Bezpieczeństwo dziecka w samochodzie to priorytet każdego rodzica. Fotelik samochodowy ma chronić najmłodszych w razie kolizji, ale nie każdy produkt dostępny na rynku spełnia swoje zadanie. Najnowsze testy ADAC pokazują, że nawet foteliki z europejskim certyfikatem potrafią zawieść w kluczowym momencie – podczas zderzenia. Eksperci alarmują: niektóre modele nie tylko nie zapewniają odpowiedniej ochrony, lecz wręcz mogą stanowić zagrożenie dla życia dziecka. Organizacja zdecydowała się ostrzec rodziców jeszcze przed oficjalną publikacją wyników jesiennej edycji testów 2025.

ADAC ostrzega przed niebezpiecznymi fotelikami samochodowymi
Zanim ADAC opublikował pełne wyniki testu fotelików samochodowych jesień 2025, już teraz wydał pilne ostrzeżenie. Dwa modele – Chipolino Olympus i-Size oraz Reecle 360 (ZA10 i-Size) – otrzymały ocenę „niedostateczną”. Powód? W testach zderzeniowych oba foteliki uległy całkowitemu zniszczeniu, a ich konstrukcje rozpadły się w trakcie symulowanego wypadku.
Przeczytaj także: Te marki produkują auta na całe życie. Są nie do zdarcia
Podczas prób z manekinami testowymi siedzącymi tyłem do kierunku jazdy, siedziska oderwały się od podstawy, co w rzeczywistej sytuacji mogłoby zakończyć się tragicznie. ADAC podkreśla, że w obu przypadkach ryzyko poważnych obrażeń dziecka było ekstremalnie wysokie.
Chipolino Olympus i-Size – niebezpieczne uszkodzenie konstrukcji
W modelu Chipolino Olympus i-Size podczas testu czołowego oderwała się cała skorupa siedziska. Testowy manekin o wadze 11 kg został wraz z fotelem wyrzucony do przodu, co w realnym wypadku mogłoby doprowadzić do uderzenia dziecka o przedni fotel. Choć producent informuje, że fotelik nie jest już w sprzedaży, mogą wciąż znajdować się pojedyncze egzemplarze w ofertach internetowych lub na magazynach sprzedawców.
Reecle 360 (ZA10 i-Size) – fotelik, który obraca się w trakcie wypadku
Drugi model, Reecle 360 (ZA10 i-Size), wykazał równie niepokojące wyniki. W trakcie testu czołowego oderwał się mechanizm obrotowy, a siedzisko wraz z manekinem zaczęło się niekontrolowanie obracać w kabinie pojazdu. Choć fotelik pozostał częściowo przymocowany za pomocą pasa Top Tether, to symulacja wykazała duże ryzyko, że dziecko uderzy w drzwi lub przedni fotel.
Co powinni zrobić rodzice?
Eksperci ADAC apelują: nie używaj tych modeli fotelików i natychmiast skontaktuj się ze sprzedawcą. Choć produkty te spełniają minimalne normy prawne i są dopuszczone do sprzedaży w Unii Europejskiej, nie gwarantują rzeczywistego bezpieczeństwa.

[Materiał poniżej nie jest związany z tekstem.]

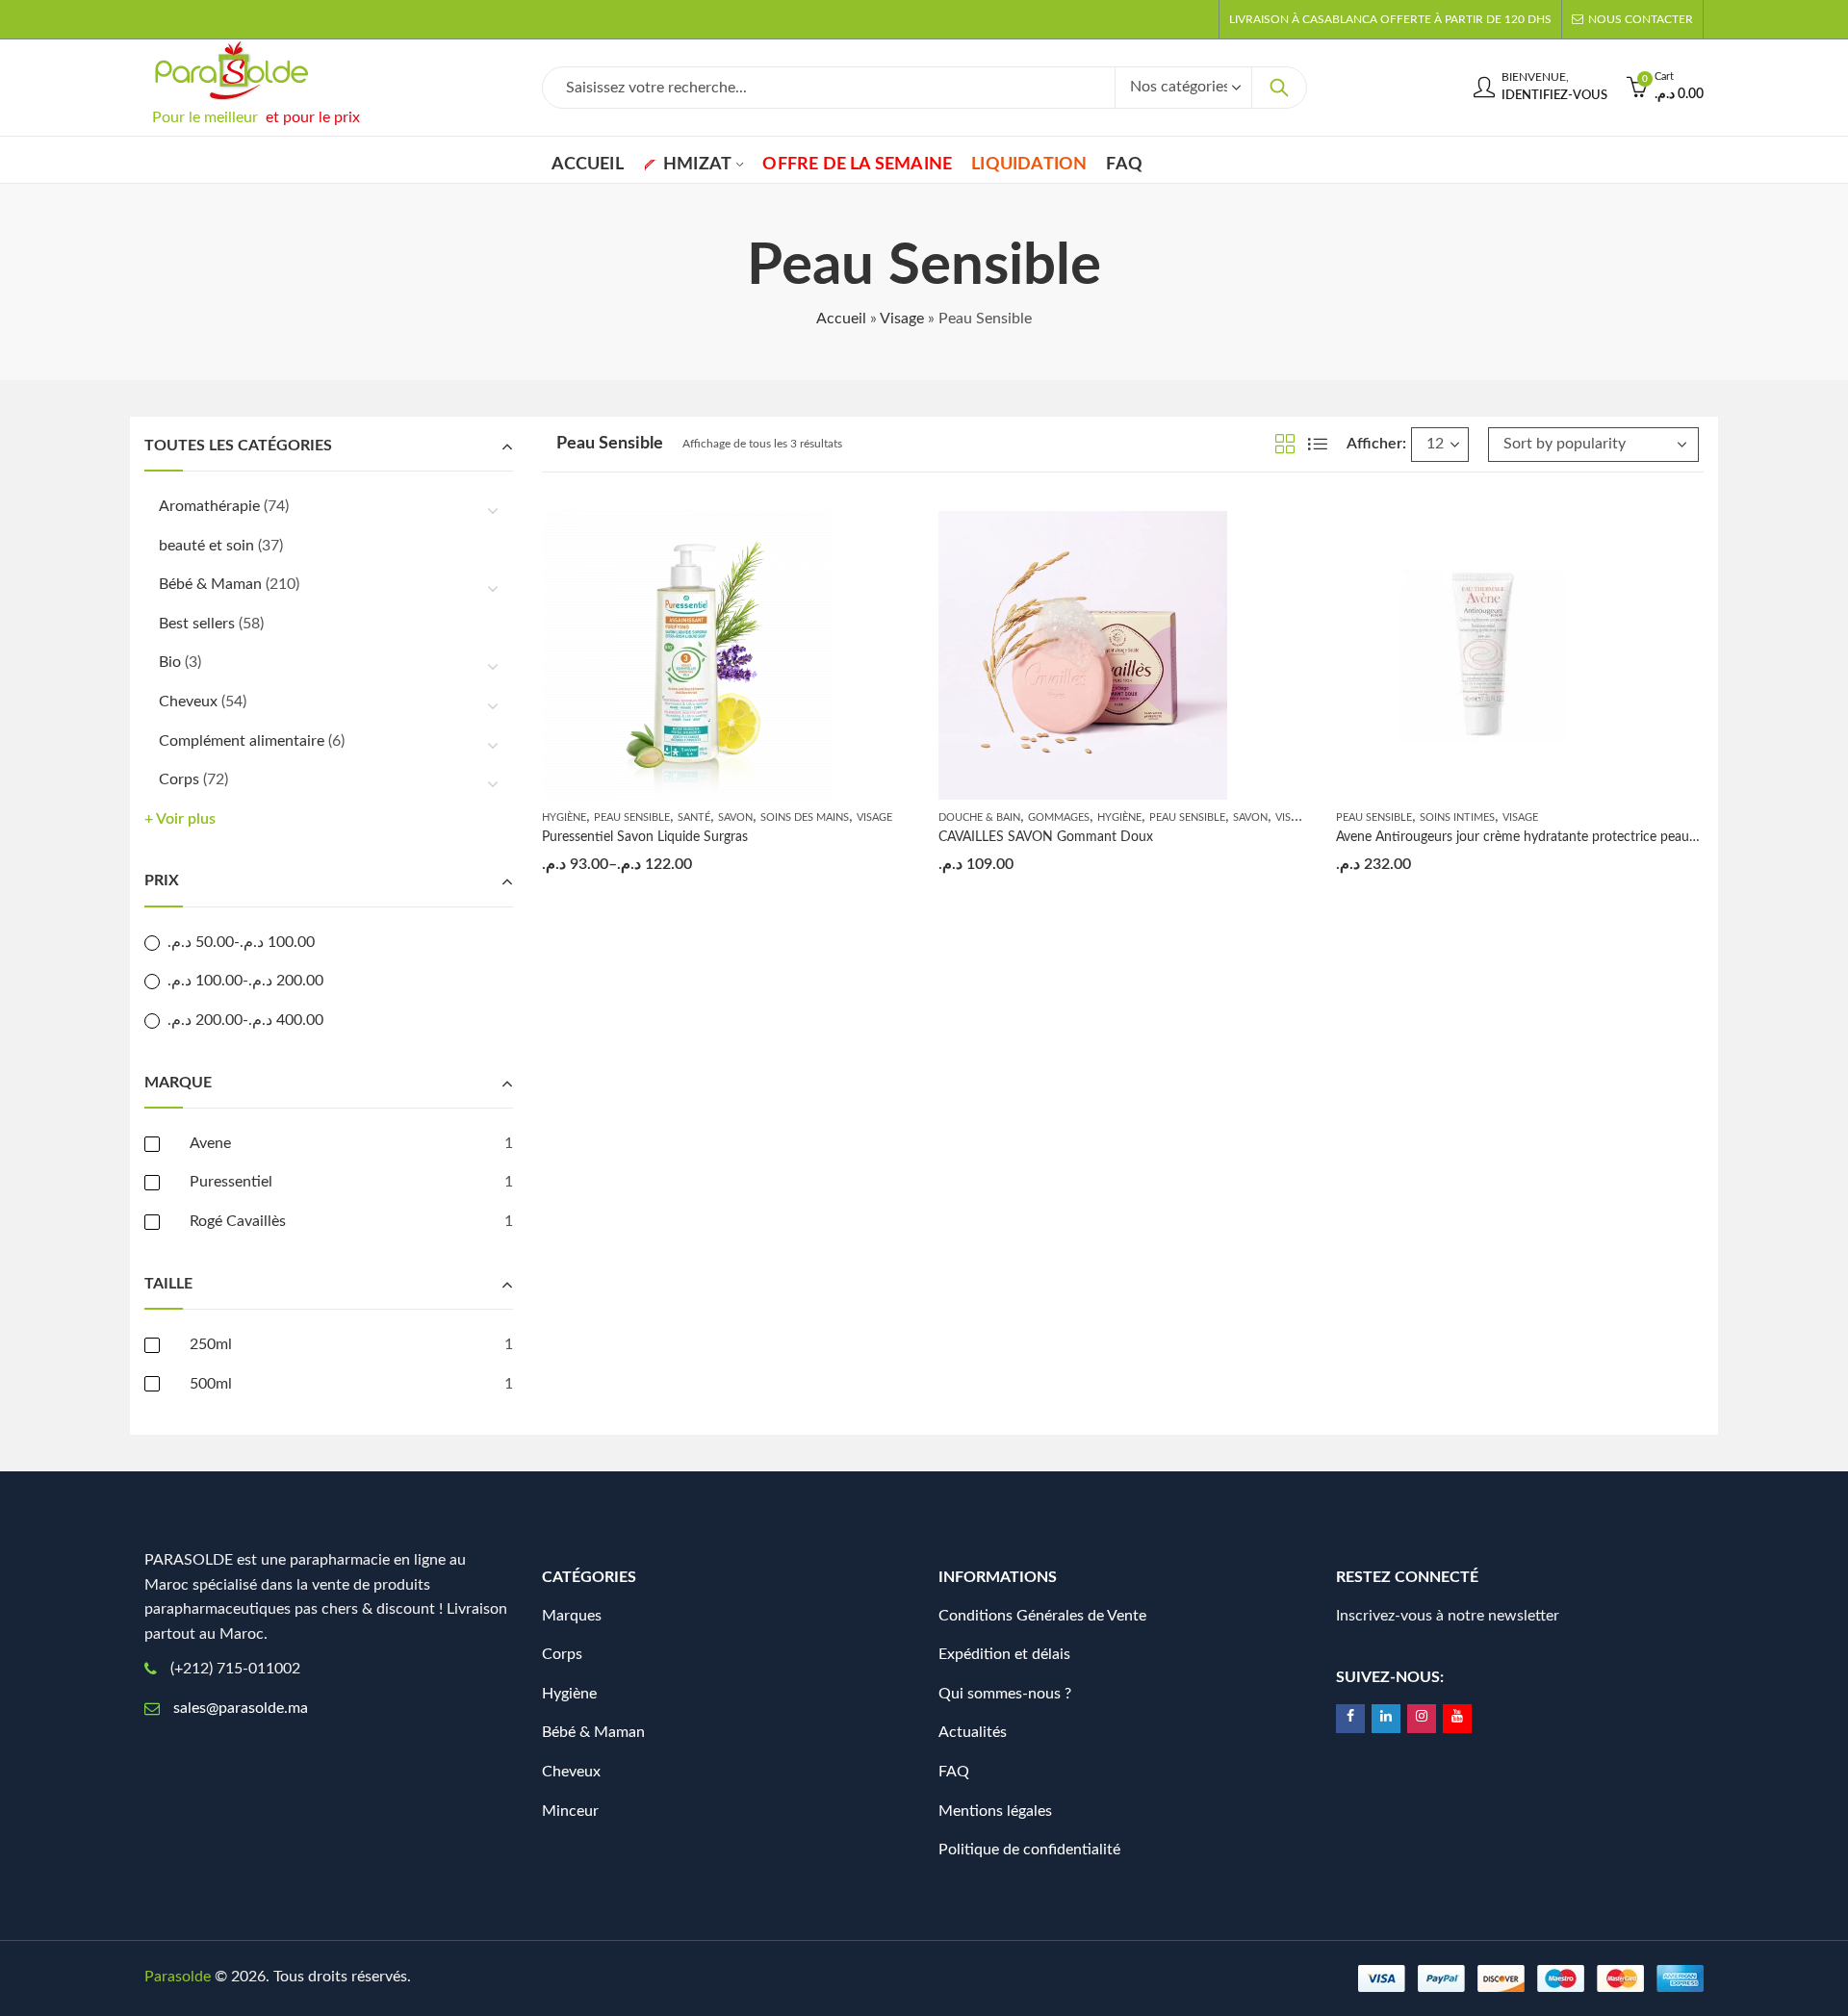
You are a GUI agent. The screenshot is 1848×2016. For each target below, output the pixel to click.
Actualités (972, 1732)
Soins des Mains (804, 817)
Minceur (570, 1811)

Rodzice mogą próbować dochodzić rękojmi lub reklamacji u sprzedawcy, jeśli zakup został dokonany w ciągu ostatnich dwóch lat. ADAC przypomina, że testy fotelików to najlepsze źródło informacji przed zakupem – warto każdorazowo sprawdzić aktualne oceny bezpieczeństwa i unikać podejrzanie tanich ofert w sieci.
Nie każdy fotelik jest bezpieczny – sprawdzaj testy przed zakupem
Ostateczne wyniki ADAC Kindersitztest Herbst 2025 zostaną opublikowane 21 października 2025 roku. Eksperci zapowiadają, że obok negatywnie ocenionych modeli znajdą się również rekomendowane i sprawdzone foteliki, które dobrze chronią dzieci podczas zderzeń.
Jeśli planujesz zakup fotelika, zwracaj uwagę na wyniki ADAC, certyfikat i-Size (ECE R129) i testy zderzeniowe. Pamiętaj – nawet produkt z atestem nie zawsze oznacza bezpieczeństwo. Lepiej zapobiegać, niż narażać dziecko na niepotrzebne ryzyko.